When at last I arrived, I opened the door of our house and stepped inside. The air was as cold as in a tomb. No one been there for months and in the meantime the radiators had filled with air. But we soon had a fire going and for the next few days we did little else but sit in front of it, reading books and only getting up to throw on another log.
The house stands on an isolated spot. My father grew up on that land, though not in that same house. When he left it as a young man to come to England the old house tumbled down and later on the new one was built.
He and I did not often see eye to eye and whenever I asked why I should carry out some order, my father was fond of raising his right hand and saying, 'That's the why,' meaning that I would feel the weight of that hand if I didn't do as I was told.

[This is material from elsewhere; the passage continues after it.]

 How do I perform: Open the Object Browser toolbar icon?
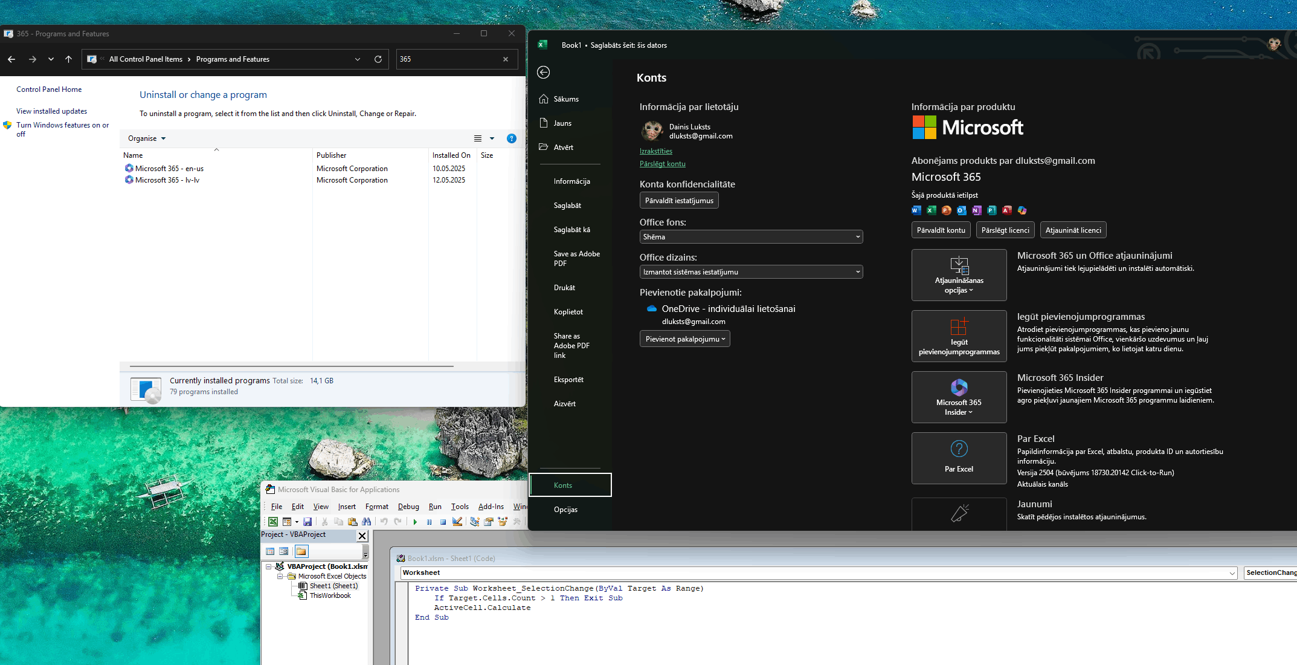[503, 522]
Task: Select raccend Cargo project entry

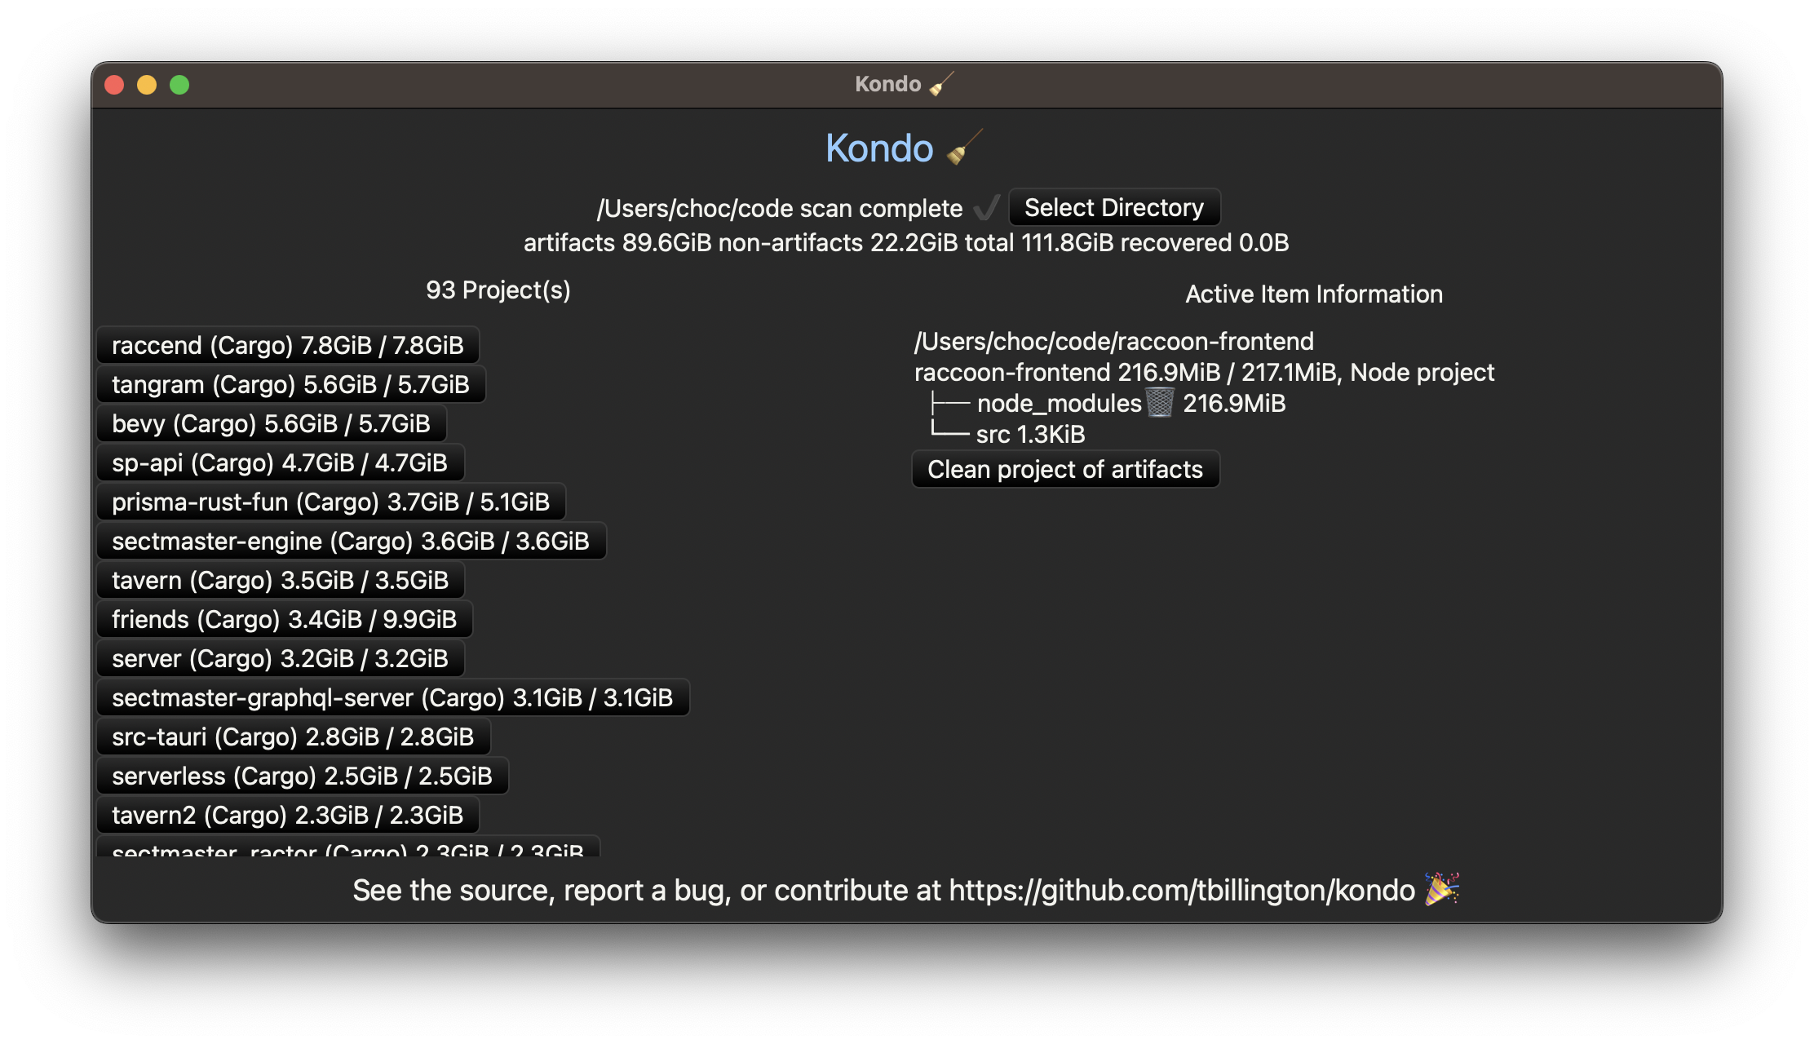Action: point(288,345)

I was thinking of this as I wandered down a little path that leads away from the house, seeming to end up nowhere at all. The path was spread with golden leaves and when I reached the end I suddenly felt as if I stood upon the brink of that Other World of which so many stories have been told. I could almost see it trembling before me like a picture painted on silk.
All my life I have looked for such a path. As a child growing up in London I searched for it in deserted places wherever buildings conspired with their shadows And here it was at last.
'This is the why,' I said to myself and to my father too, in case he was listening.